Service Logging Best Practices: A Complete Guide to Production-Ready Logging

Service Logging Best Practices: A Complete Guide to Production-Ready Logging

Comprehensive guide to implementing effective logging strategies for modern applications, covering structured logging, centralized systems, cloud solutions, and monitoring best practices.

Jongmin Lee
17 min read

Service Logging Best Practices: A Complete Guide to Production-Ready Logging

Introduction

Logging is the backbone of modern application observability. When done right, it transforms debugging from guesswork into systematic problem-solving. When done wrong, it becomes noise that obscures real issues and wastes resources.

After years of managing production systems processing millions of requests, I’ve seen how proper logging can reduce incident resolution time from hours to minutes. This guide focuses on practical strategies that actually work in production environments.

Why Logging Strategy Matters

The Real Cost of Poor Logging

  • Debugging Time: Poor logs can turn a 10-minute fix into a 3-hour investigation
  • Incident Response: Without proper context, teams waste time gathering information instead of fixing issues
  • Compliance Risk: Missing audit trails can result in regulatory violations
  • Resource Waste: Excessive logging can consume significant infrastructure costs

What Good Logging Delivers

  • Rapid Problem Resolution: Clear context helps identify root causes quickly
  • Proactive Issue Detection: Patterns in logs reveal problems before they impact users
  • Business Intelligence: User behavior insights from application events
  • Operational Confidence: Teams can deploy and operate systems with visibility

Essential Logging Concepts

Log Levels: Your Information Hierarchy

Log Levels

Think of log levels as a filtering system that helps you find the right information at the right time:

ERROR - Something broke and needs immediate attention

  • Payment processing failures
  • Database connection errors
  • Unhandled exceptions

WARN - Something unusual happened but the system continues

  • API rate limits approaching
  • Retry attempts
  • Deprecated feature usage

INFO - Important business events worth tracking

  • User logins and logouts
  • Order completions
  • System startup/shutdown

DEBUG - Technical details for troubleshooting

  • Cache hits/misses
  • SQL query execution
  • Method entry/exit (use sparingly)

Structured vs Unstructured Logging

Structured vs Unstructured

The difference between good and great logging often comes down to structure:

Unstructured (Hard to Query):

"User john@example.com ordered 3 items totaling $99.99"

Structured (Easy to Query):

{
  "message": "Order completed",
  "userId": "john@example.com",
  "itemCount": 3,
  "total": 99.99,
  "timestamp": "2024-12-20T10:30:15Z"
}

With structured logs, you can easily answer questions like:

  • “Show me all orders over $50 from the last hour”
  • “Which users are placing the most orders?”
  • “What’s our average order value by day?”

What Information Should You Log?

Information shown:
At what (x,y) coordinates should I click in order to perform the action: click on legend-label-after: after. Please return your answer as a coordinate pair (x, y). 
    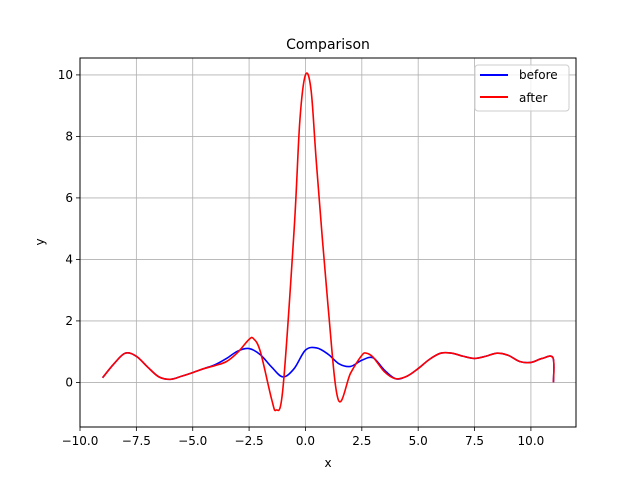
    Looking at the image, I should click on (533, 98).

Written task A:
Translate this sentence from the logging guide into Spanish: "Logging is the backbone of modern application observability."
Written task B:
In the logging guide, shorten the paragraph that begins "Logging is the backbone" to a single sentence that keeps its main points.
Written task C:
Carry on the logging guide from its last heading, "What Information Should You Log?", writing the section that would come next.

Written answer A:
El registro de eventos es la columna vertebral de la observabilidad de las aplicaciones modernas.

Written answer B:
Logging is central to observing modern applications: done well, it makes debugging systematic instead of guesswork, and done badly, it creates noise that hides real issues and wastes resources.

Written answer C:
Critical Business Events

These are the events that matter to your business and operations team:

User Actions:

  • Login/logout events with user context
  • Feature usage and engagement metrics
  • Purchase completions and failures
  • Account changes and security events

System Operations:

  • Application startup and shutdown
  • Configuration changes
  • Scheduled job executions
  • External service integrations

Performance Indicators:

  • Response times for critical operations
  • Database query performance
  • Cache hit/miss ratios
  • Resource utilization patterns

Essential Context Information

Every log entry should include enough context to be actionable:

Request Context:

  • Correlation/Request ID for tracing
  • User ID (when available)
  • Session information
  • Client IP and user agent

Operational Context:

  • Service name and version
  • Environment (dev/staging/prod)
  • Server/container identifier
  • Timestamp with timezone

Business Context:

  • Operation being performed
  • Key business entities (order ID, product ID)
  • Transaction amounts or quantities
  • Success/failure indicators

Simple Implementation Example

1. Logger Setup (Program.cs)

// Configure Serilog in Program.cs
Log.Logger = new LoggerConfiguration()
    .MinimumLevel.Information()
    .Enrich.FromLogContext()
    .Enrich.WithProperty("Service", "OrderService")
    .WriteTo.Console()
    .WriteTo.File("logs/app-.log", rollingInterval: RollingInterval.Day)
    .CreateLogger();

builder.Host.UseSerilog();

2. Logger Helper Class

public class StructuredLogger
{
    private readonly ILogger _logger;
    
    public StructuredLogger(ILogger logger)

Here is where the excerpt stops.